De wetenschappelijke evaluatie van het Fitknip-experiment wordt uitgevoerd door de afdeling Public Health en Eerstelijns Geneeskunde van het Leids Universitair Medisch Centrum (LUMC) en NeLL. Het experiment wordt geëvalueerd in vier korte cycli van ongeveer 100 dagen, zodat continue verbetering mogelijk is. Onderzoeksvragen die aan bod komen, zijn:

  • Hoe Fitknip wordt gebruikt.
  • Hoe tevreden eindgebruikers zijn.
  • Welke verbetermogelijkheden er zijn
  • Welke relaties er zijn tussen het gebruik van Fitknip enerzijds en de fysieke en mentale gezondheid van deelnemers anderzijds.

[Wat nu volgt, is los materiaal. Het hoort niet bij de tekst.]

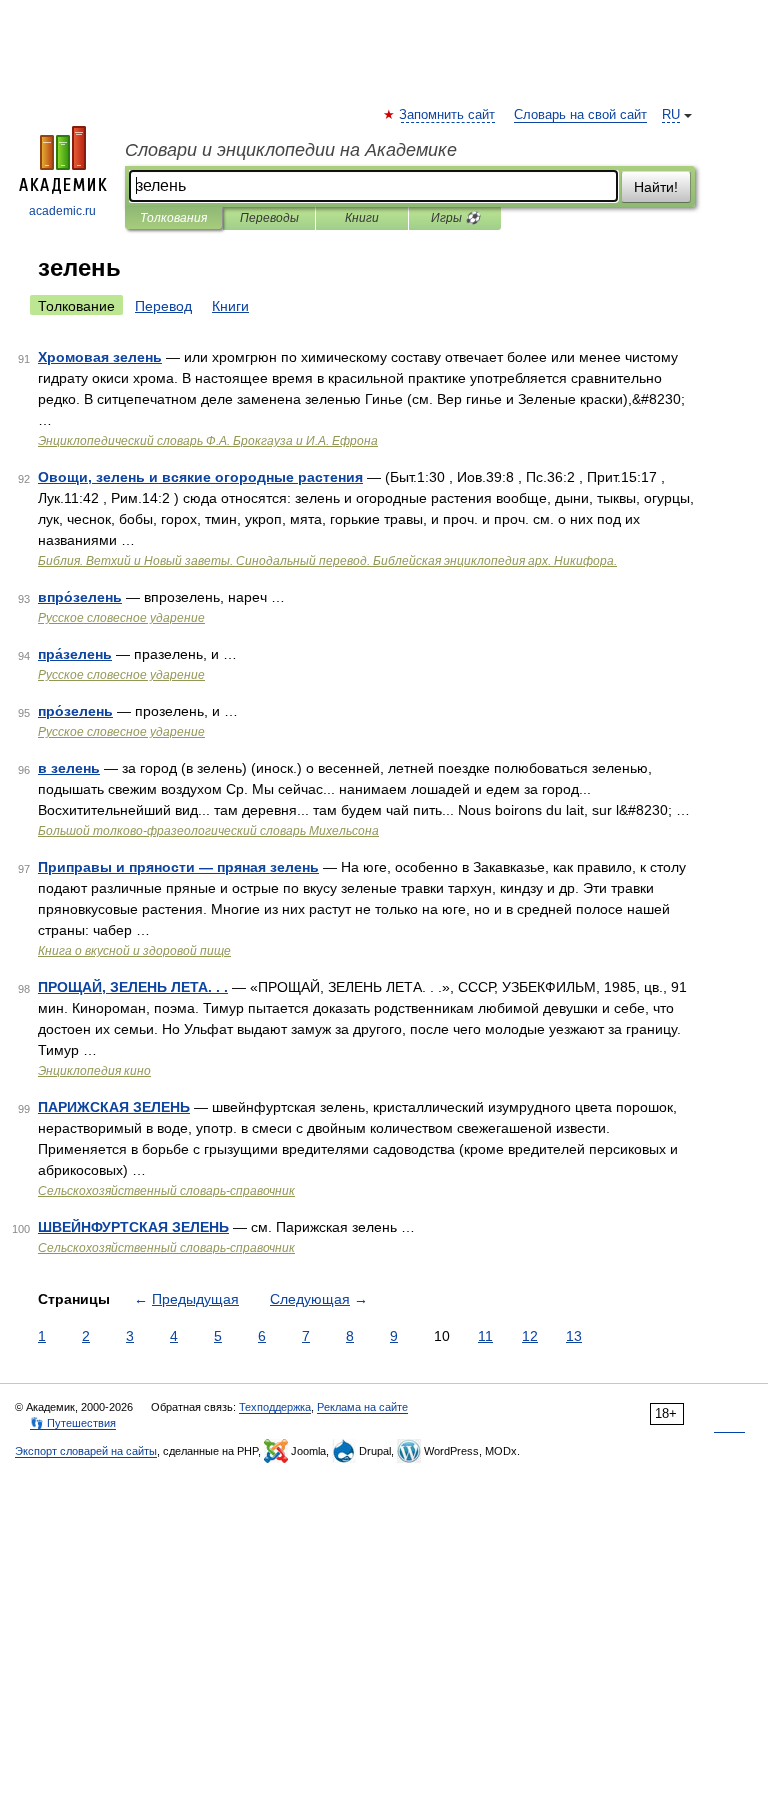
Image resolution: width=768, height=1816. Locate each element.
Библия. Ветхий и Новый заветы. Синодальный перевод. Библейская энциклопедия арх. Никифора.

Voorafgaand aan het onderzoek identificeert de zorgcoalitie SamenBeter de behoeften van gebruikers. Samen met hen en met een aantal experts wordt een selectie gemaakt van geschikte beschikbare digitale gezondheidsdiensten die met de Fitknip kunnen worden aangeschaft. In de bijbehorende online winkel is volgens NeLL nu nog schapruimte voor Vitaliteits-modules. Ontwikkelaars of aanbieders van 'Progressive Web Applicaties' kunnen zich nog tot 30 mei aanmelden. Uit de aanmeldingen wordt een lijst van 30-40 toepassingen geselecteerd.

Beter met Elkaar

Stichting Beter met Elkaar werd begin 2017 opgericht door een coalitie van een groot aantal partijen uit de zorg, waaronder patiëntenorganisaties, zorginstellingen en leveranciers. Hun doel was het weghalen van struikelblokken die grootschalige toepassing van e-health-hulpmiddelen tegenhouden.

Tijdens de eerste landelijke e-healthweek kreeg toenmalig minister Edith Schippers een rapport overhandigd waarin de ontwikkeling van een landelijke aanpak voor het stimuleren van het gebruik van e-health toepassingen geschetst werd. De deelnemende zorgpartijen stelden een aanpak voor waarbij onder meer:

  • Zorgverzekeraars digitale zorg op een slimmere manier kunnen vergoeden aan zorgaanbieders die enthousiast zijn over e-health.
  • Een persoonlijk digitaal gezondheidsbudget toegekend wordt dat patiënten zelf mogen inzetten om digitale hulpmiddelen te kopen of te gebruiken.
  • Een drempelloos digitaal gezondheidssysteem gerealiseerd wordt via lokale living labs, destijds eerst in wijken in Amsterdam, Eindhoven en Maastricht. De geleerde lessen moesten dan benut worden om succesvolle toepassingen ook op landelijk niveau van de grond te krijgen.